*Exercise objective*: Write out every entry exactly as given, but omit the pictures.

═══ Material provided

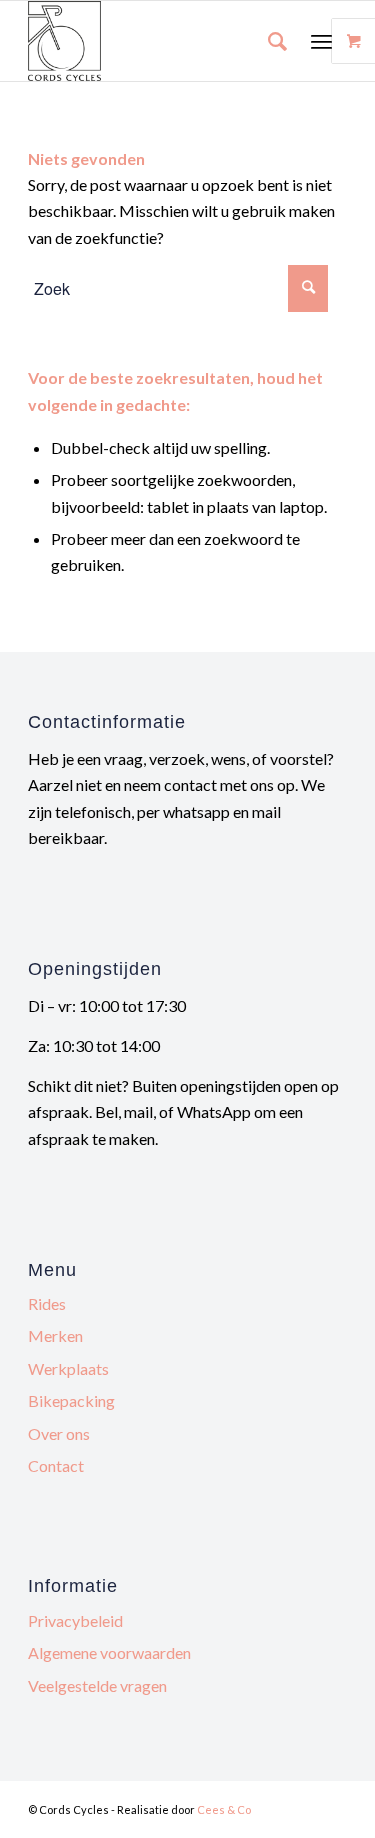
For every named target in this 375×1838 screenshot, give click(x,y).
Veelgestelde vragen (97, 1685)
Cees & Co (224, 1809)
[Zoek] (267, 41)
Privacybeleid (75, 1620)
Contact (56, 1465)
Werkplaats (68, 1368)
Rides (47, 1303)
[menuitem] (267, 41)
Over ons (59, 1433)
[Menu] (321, 41)
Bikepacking (71, 1400)
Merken (55, 1335)
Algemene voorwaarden (109, 1652)
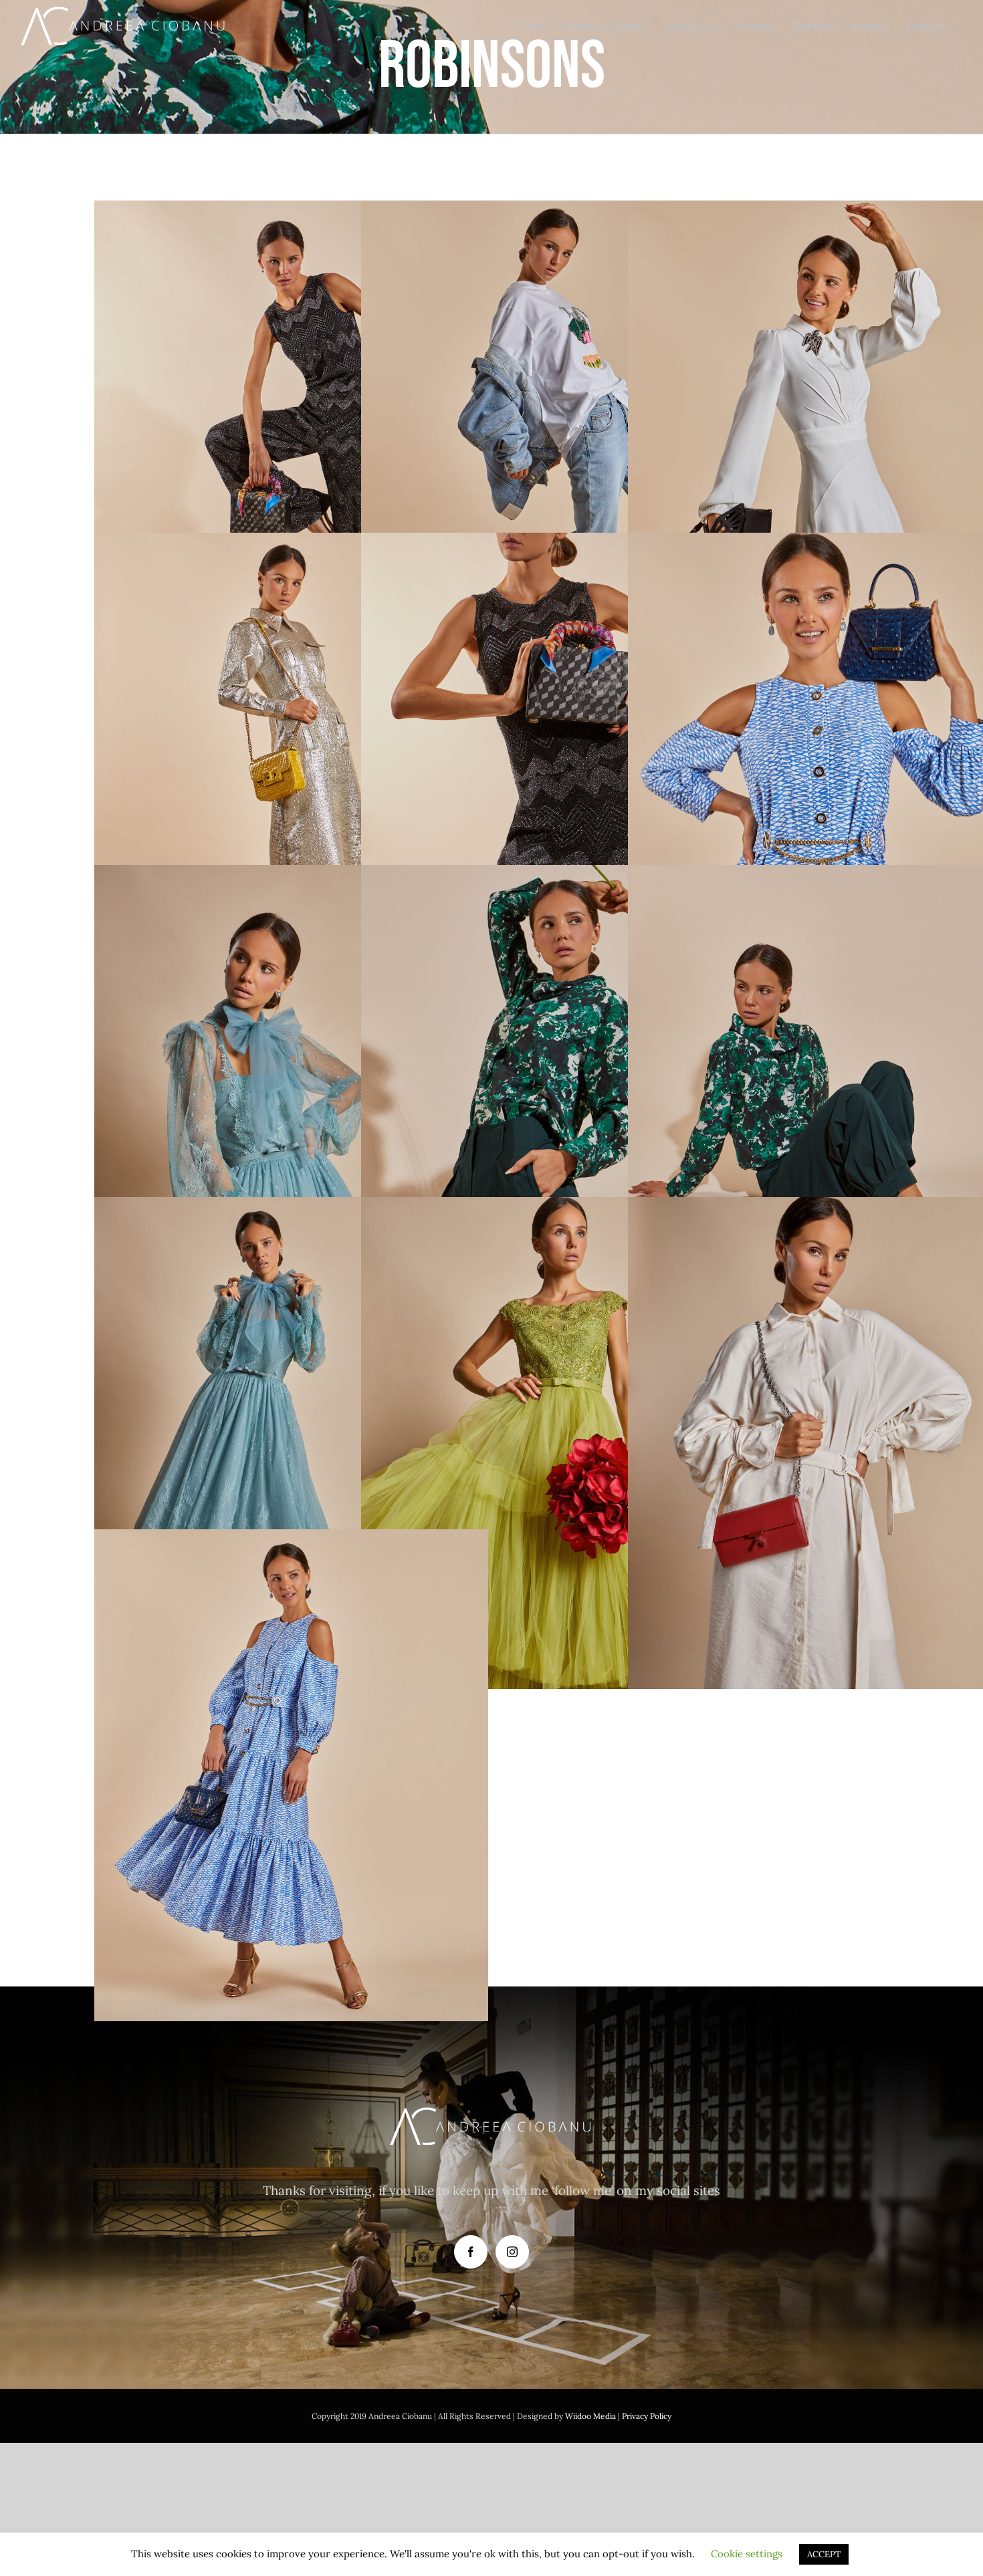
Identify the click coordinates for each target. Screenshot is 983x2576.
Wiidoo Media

══════

*Response area*:
For every named target in this 375×1838 screenshot, give click(x,y).
Veelgestelde vragen (97, 1685)
Cees & Co (224, 1809)
[Zoek] (267, 41)
Privacybeleid (75, 1620)
Contact (56, 1465)
Werkplaats (68, 1368)
Rides (47, 1303)
[menuitem] (267, 41)
Over ons (59, 1433)
[Menu] (321, 41)
Bikepacking (71, 1400)
Merken (55, 1335)
Algemene voorwaarden (109, 1652)
Identify the click coordinates for each target. Screenshot is 983x2576.
Wiidoo Media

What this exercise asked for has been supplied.